There are few things more dependable than annual sports game releases. Even gamers who don’t play sports games know that Madden dominates August and NBA 2K casts a long shadow over September.
I point this out because, like the Superbowl or the NBA Finals, the launch of these titles is a very big deal. Madden 21 just released to its largest launch-month sales ever and NBA 2K21 is on pace to do the same. Yet both of the latest games in their respective series have been critically panned, denounced by consumers, and vilified on social media. What gives?
The gist of the problem is that these types of annually updated titles – including games using the FIFA, UFC, MLB, and WWE licenses among others – don’t do enough to merit full AAA price tags every year, yet gamers continue to fork out money in record amounts annually.
Sure, every once in awhile something comes along to change everything and warrant the purchase – remember the first time you played NBA 2K15’s My Career mode? But, for the most part, the biggest updates come in the form of roster changes and graphical improvements.
The core question becomes: why don’t the developers fix the problems players bring up year after year and provide enough new innovations to justify the cost of these “new” games annually?
There are multiple factors in play here, but lets try to understand the problem from the developer’s point of view. As much as we’d all like to think that, were we given the chance, we’d stroll into our favorite game’s publishing offices with a plan to fix everything on day one, it’s unrealistic. The reality is that these games are gigantic machines with more moving parts than a few idealists can effectively manipulate.
There are only two logical paths toward real change for iterative annual releases: lengthening the development cycle or adapting the Call of Duty model. Neither one is likely to sound like good ideas to the publishers of these juggernaut titles.
Polygon’s Owen S Good hit the nail squarely on the head earlier today in their article when they wrote:
I know: The sports gamer really does not want to hear this. No one in video gaming does. But sports gamers — dependent as they are on the licensing whims of the leagues and big corporations — especially resent the idea that their tastes and informed appraisal are routinely drowned out by a consumer id that finds good enough, well, good enough.
In other words: it’s all bad news, but everyone seems happy about it. Shaking up the status quo isn’t easy. But it can be done.
This year will be the first time in over a decade that an iterative AAA simulation title featuring the WWE license will not be launched. After a horrible launch surrounded by game-breaking bugs and an outright revolt from the fans, WWE 2K20’s poor performance last year forced the publisher to shelve plans for WWE 2K21 and extend the game’s development cycle an extra year.

**Supplied material**

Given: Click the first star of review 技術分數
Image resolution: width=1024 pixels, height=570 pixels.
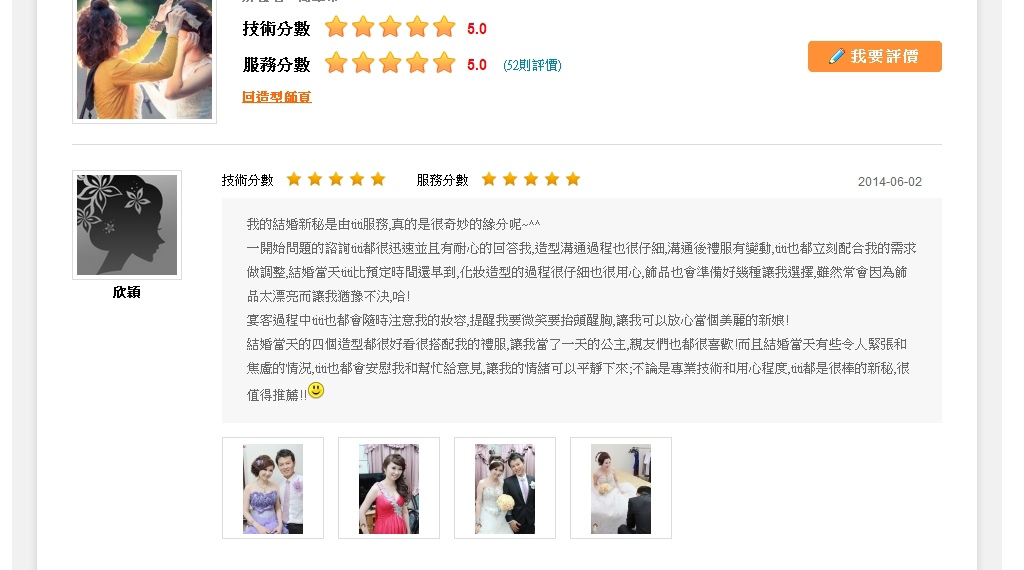Looking at the screenshot, I should pos(294,179).
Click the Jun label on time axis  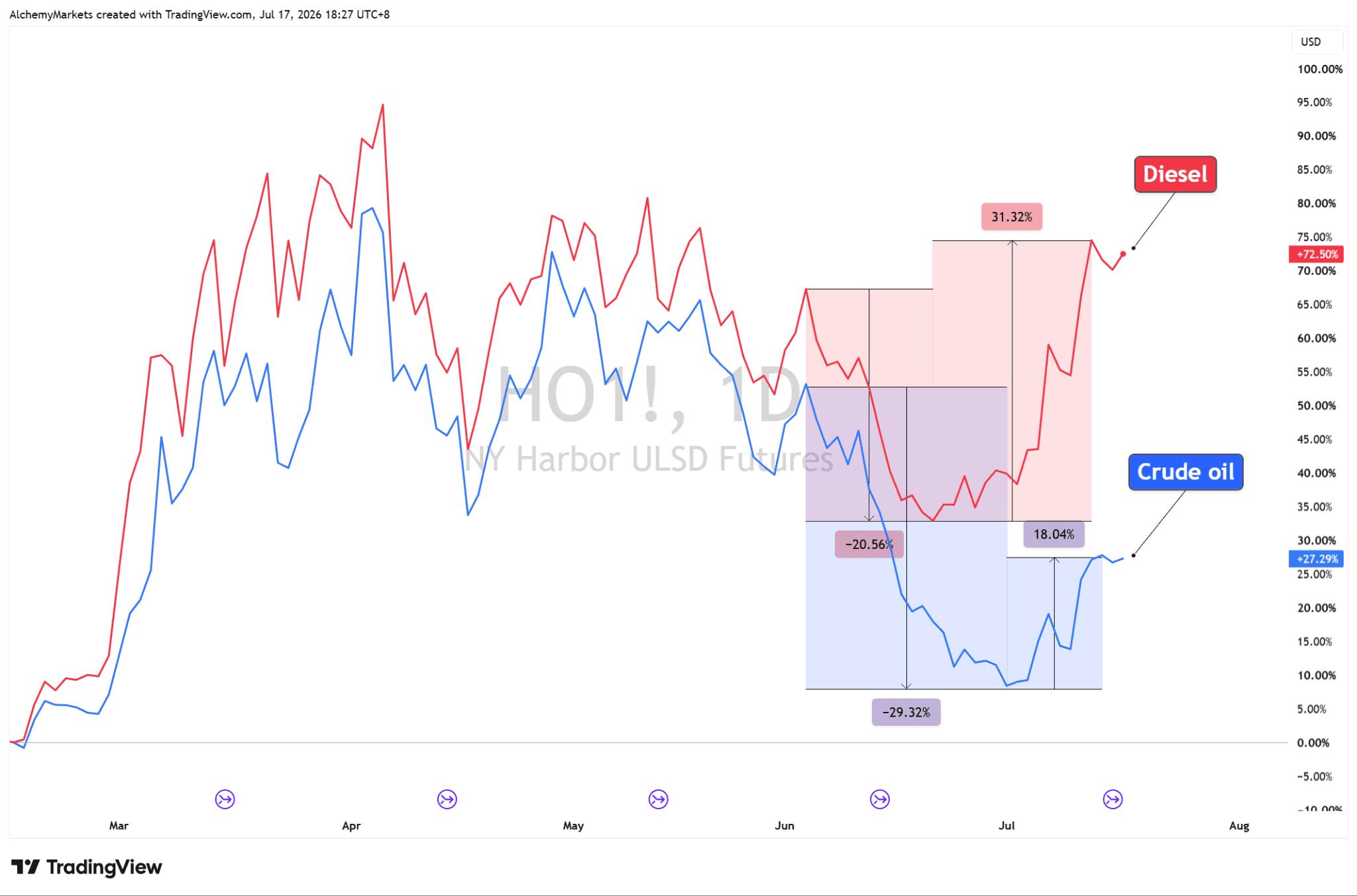(784, 825)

**Work to be completed**
Summarize the article on annual sports game releases in two sentences. Use only the article on annual sports game releases, not the listing, for what follows.

**Problem solution**
Madden 21 and NBA 2K21 are selling at record or near-record launch-month levels even though critics, consumers and social media have panned them, because such annual titles don't change enough each year to merit full AAA prices. The only two logical paths to real change are a longer development cycle or the Call of Duty model, and after WWE 2K20's bug-ridden launch and fan revolt, its publisher shelved WWE 2K21 and extended development an extra year.